Montreal band Ought have been producing some of the most exciting and unique music I know since 2014’s debut More Than Any Other Day. Their songs are never predictable, and their generic influences wander from post-punk to jangle-pop. Lyrically, the band have always struck a chord with me for their paranoid candour, and their satirical take on suburbia; lines like “Beautiful weather today, how’s the job, how’s the family, fancy seeing you here” from Beautiful Blue Sky sit among similar lyrics from the Talking Heads as spot-on deconstructions of mind-numbing small talk.
Unlike these lyrics, however, those on the new record tackle more personal topics. Into The Sea, Disaffectation, These 3 Things - among others – seem to chronicle feelings that, if not definitively depressive, certainly broach the topic. “It’s a feeling like falling, it’s lonely / And I can’t see floor through my feet again”, singer Tim Darcy croons in Into The Sea. Darker still, on Disaffectation he barks, “Disaffectation is holy, it makes me feel alive”. These days he is less interested in how the repetitive nature of work grinds you down, and more interested in how it feels to be down there.

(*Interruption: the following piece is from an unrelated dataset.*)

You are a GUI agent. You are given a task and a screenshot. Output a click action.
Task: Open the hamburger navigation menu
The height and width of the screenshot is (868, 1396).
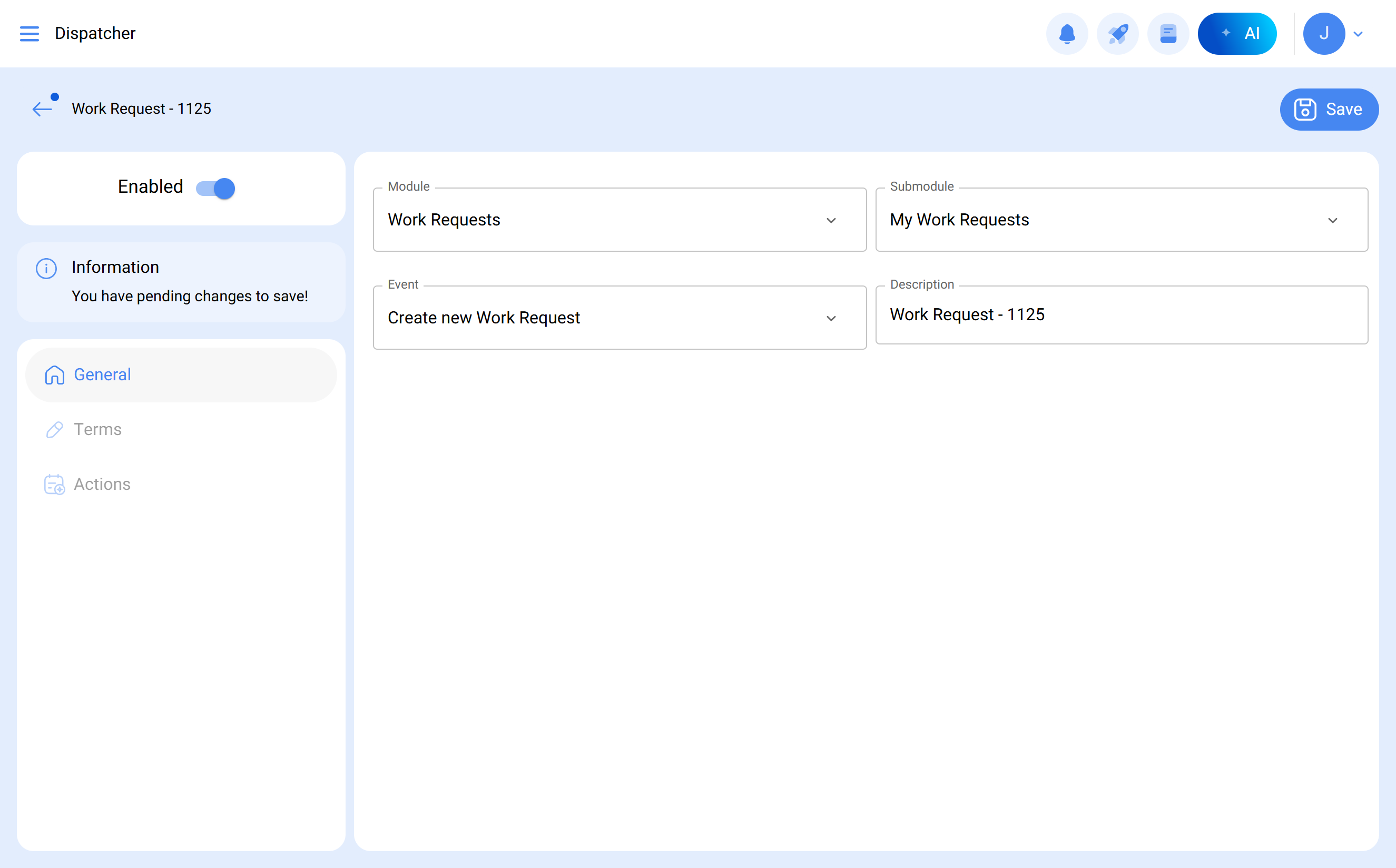tap(30, 33)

Sometimes this feels like an odd fit with their sonic conventions; the content in their first two albums fit almost too perfectly, slowly building structures and metronomic drum and bass parts speaking for these themes of boredom almost as much as the lyrics. In fairness, this album is much more melodic than anything they have put out up till now, not that it is particularly catchy in a conventional sense; if you were to tell a casual pop listener that this was the least repetitive album of their career, they would laugh you off.

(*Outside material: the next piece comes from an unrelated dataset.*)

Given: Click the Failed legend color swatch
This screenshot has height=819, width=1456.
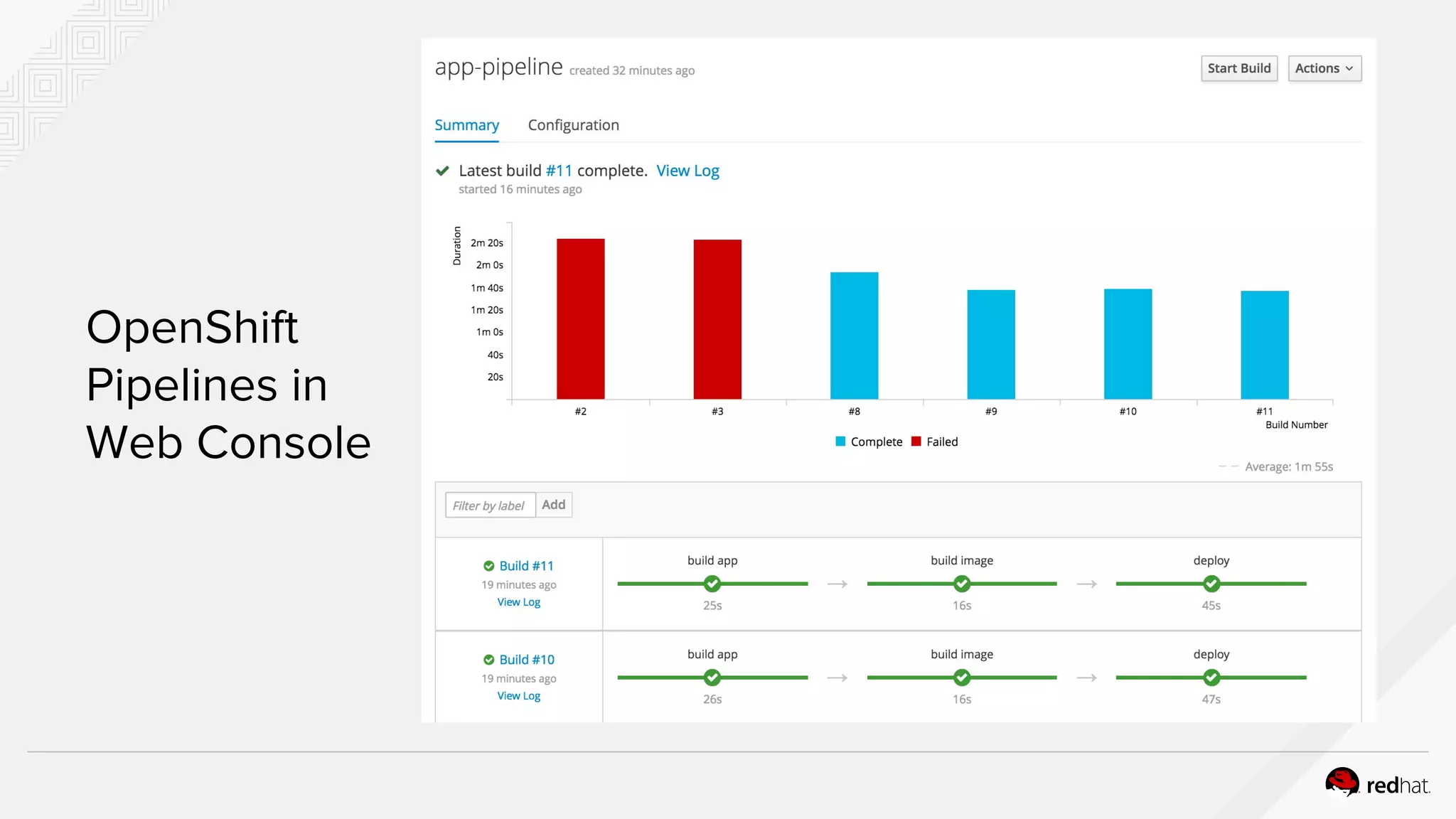Looking at the screenshot, I should 916,441.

To my surprise, though, it is a style that suits them remarkably well. I’m not sure if I like it quite as much as that of their first two albums, but it certainly still holds many surprises. Perhaps most pleasing of all is standout track Desire. Here, Ought show an almost entirely new side to their music. Though still lyrically dense and abstract, it is a real tender moment. Darcy puts away his affected yelp for the opening couple of lines at least, and some of the most straightforward, lovelorn lyrics play out over cleanly strummed chords. There’s even a choral backing at the end – so many voices chanting the refrain “Desire, desire, it was never going to stay” hit hard, especially with a song like Brief Shield coming directly after (a rather boring plod that I suppose at least gives you time to reflect on the marvel you’ve just heard).
On the whole, Room Inside the World is a great record. It may take a couple of listens to begin to grasp, as the melodies don’t take hold immediately, but when you do you will see that it was well worth your time. In today’s increasingly referential pop-culture environment, Ought remain a breath of fresh air who do their own thing, and do it with panache.